Late last month, NPR reported on the effects the use of SMAW had on two former soldiers.  After every shot, you felt a “concussive wave”, one soldier said, before continuing to say “it’s an awesome thing”.  Based on this description, as well as these soldiers’ ongoing support for the military, one can see that “blaming” an institution that they love so much for their current deficits is a difficult thing for these soldiers.  For the same reason, many other soldiers find themselves in a conundrum when it comes to their opinion of the military.  (Statistics show, for example, that though enrollment in the military is at a low, retention is up.)  However, it seems that the military recognizes that, in some way, they, specifically their weaponry, are at fault for some injuries, as they keep putting more money into research (e.g. with animal models).  They also have set up a TBI Recovery Support Program and, as a member of that Program states, “If you talk to us in a year… I think we’re going to have exponential growth in our knowledge.”

However, is some of this concern over brain injury just unnecessary worry?  The soldiers NPR quotes in their article ask that question.  (This is very similar to the responses of some players, coaches and parents regarding brain injury in football.)

(Another interesting subject in the above-linked NPR article is the difficulty soldiers, who acquire a brain injury while not in combat, have in getting healthcare coverage for their recovery.)

Virginia Battles BI with Targeted Funds

Being home to the Pentagon, headquarters of the Department of Defense, Virginia has been the center of much brain injury research and treatment.  Having a background in pediatric neurology and a past residency at the Brooke Army Medical Center, a military hospital located in Texas, Governor of Virginia Dr.

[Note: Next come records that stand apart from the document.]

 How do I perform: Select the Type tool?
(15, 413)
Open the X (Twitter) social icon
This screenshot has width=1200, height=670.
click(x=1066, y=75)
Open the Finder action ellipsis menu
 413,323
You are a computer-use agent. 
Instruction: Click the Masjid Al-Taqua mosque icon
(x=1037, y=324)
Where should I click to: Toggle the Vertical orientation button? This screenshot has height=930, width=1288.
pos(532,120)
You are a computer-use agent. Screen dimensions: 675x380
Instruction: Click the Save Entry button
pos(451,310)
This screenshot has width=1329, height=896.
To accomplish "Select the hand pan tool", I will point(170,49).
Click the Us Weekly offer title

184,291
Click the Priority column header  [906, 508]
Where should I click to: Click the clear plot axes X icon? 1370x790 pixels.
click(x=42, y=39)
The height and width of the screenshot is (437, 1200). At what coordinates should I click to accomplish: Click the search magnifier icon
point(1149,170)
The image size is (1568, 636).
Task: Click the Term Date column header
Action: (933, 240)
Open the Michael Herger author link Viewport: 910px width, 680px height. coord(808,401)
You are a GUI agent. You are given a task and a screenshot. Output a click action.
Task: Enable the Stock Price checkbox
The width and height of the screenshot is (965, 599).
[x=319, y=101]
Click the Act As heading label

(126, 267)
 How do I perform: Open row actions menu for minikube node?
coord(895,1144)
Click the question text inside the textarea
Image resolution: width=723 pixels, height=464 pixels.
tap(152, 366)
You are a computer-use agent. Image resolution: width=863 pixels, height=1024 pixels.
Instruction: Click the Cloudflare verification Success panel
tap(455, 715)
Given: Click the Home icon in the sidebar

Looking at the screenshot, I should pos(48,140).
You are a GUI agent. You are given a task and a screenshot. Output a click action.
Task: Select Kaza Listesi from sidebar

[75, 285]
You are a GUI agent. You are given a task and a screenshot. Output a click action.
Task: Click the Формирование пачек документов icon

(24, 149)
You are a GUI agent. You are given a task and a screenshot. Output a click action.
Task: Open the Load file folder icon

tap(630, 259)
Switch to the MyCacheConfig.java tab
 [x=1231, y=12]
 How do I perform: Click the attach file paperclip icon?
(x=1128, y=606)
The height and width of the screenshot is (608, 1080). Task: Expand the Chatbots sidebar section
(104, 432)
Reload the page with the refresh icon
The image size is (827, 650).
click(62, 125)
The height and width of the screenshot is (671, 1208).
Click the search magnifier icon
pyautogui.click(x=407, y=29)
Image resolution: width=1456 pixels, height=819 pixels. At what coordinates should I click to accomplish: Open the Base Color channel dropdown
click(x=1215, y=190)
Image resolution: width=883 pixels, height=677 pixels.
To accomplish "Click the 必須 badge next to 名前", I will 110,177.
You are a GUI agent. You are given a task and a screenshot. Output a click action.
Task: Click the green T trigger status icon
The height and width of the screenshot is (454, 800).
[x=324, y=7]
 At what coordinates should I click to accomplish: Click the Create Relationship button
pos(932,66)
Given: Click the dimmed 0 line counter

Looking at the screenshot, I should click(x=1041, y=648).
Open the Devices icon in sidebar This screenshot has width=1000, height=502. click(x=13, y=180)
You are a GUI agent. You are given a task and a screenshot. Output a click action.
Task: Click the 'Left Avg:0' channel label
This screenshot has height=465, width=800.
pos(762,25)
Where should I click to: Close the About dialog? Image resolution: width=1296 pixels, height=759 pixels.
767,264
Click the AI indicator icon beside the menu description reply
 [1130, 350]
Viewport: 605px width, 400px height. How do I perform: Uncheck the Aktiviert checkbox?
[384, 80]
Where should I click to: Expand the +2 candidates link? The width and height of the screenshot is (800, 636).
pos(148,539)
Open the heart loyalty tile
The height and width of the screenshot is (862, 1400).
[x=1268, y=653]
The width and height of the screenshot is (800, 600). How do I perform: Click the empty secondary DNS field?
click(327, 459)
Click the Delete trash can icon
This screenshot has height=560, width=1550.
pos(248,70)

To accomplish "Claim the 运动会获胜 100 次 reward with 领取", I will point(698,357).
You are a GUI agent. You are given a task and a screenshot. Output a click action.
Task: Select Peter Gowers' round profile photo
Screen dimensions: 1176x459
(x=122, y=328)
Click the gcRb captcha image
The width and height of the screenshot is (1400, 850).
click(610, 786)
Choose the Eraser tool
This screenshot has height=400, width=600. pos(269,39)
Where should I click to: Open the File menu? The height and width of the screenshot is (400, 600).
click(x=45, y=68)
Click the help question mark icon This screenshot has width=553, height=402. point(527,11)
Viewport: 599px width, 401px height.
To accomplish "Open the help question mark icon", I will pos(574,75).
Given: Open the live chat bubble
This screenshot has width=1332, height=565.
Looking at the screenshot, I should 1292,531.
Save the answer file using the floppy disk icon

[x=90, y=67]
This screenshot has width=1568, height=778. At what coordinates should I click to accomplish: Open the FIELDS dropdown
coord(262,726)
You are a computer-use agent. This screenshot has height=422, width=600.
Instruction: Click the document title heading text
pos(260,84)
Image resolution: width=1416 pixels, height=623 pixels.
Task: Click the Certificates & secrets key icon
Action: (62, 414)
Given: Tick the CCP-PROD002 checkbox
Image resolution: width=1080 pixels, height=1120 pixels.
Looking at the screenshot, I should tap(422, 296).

Ralph Northam has seen the short-term and long-term effects of brain injury.  Given this, Gov. Northam authored a proclamation for Brain Injury Awareness Month in March, stating, “WHEREAS, early, equal, and adequate access to care greatly increases the overall quality of life of Virginians with TBI, enabling them to return to home, school, work, and community.”

From 2014 to the present, “Virginia has received $3,573,485 in Federal TBI Planning, Implementation, and Implementation Partnership Grants. The State has provided $1,785,260 in matching support.”  However, this federal grant is set to expire after 2018.  Last week, Northam awarded a three-year $900,000 grant to the Virginia Department for Aging and Rehabilitative Services (DARS), earmarked for Brain Injury Services Coordination (BISC) Unit.  (Notes DARS Commissioner Kathryn A. Hayfield, this new grant is just another example of Virginia’s support for brain injury services, which has been ongoing since the 1980s.)  As it is, the goal of BISCU is to, “enhance the quality of life and vocational goals of persons with… brain injury.”  The goal of this grant is to go further than this, as the agency continues to enhance the “health, wellness and independence of people with TBI,” by enhancing “access to supports and services,” states Dr. Daniel Carey, Secretary of Health and Human Resources.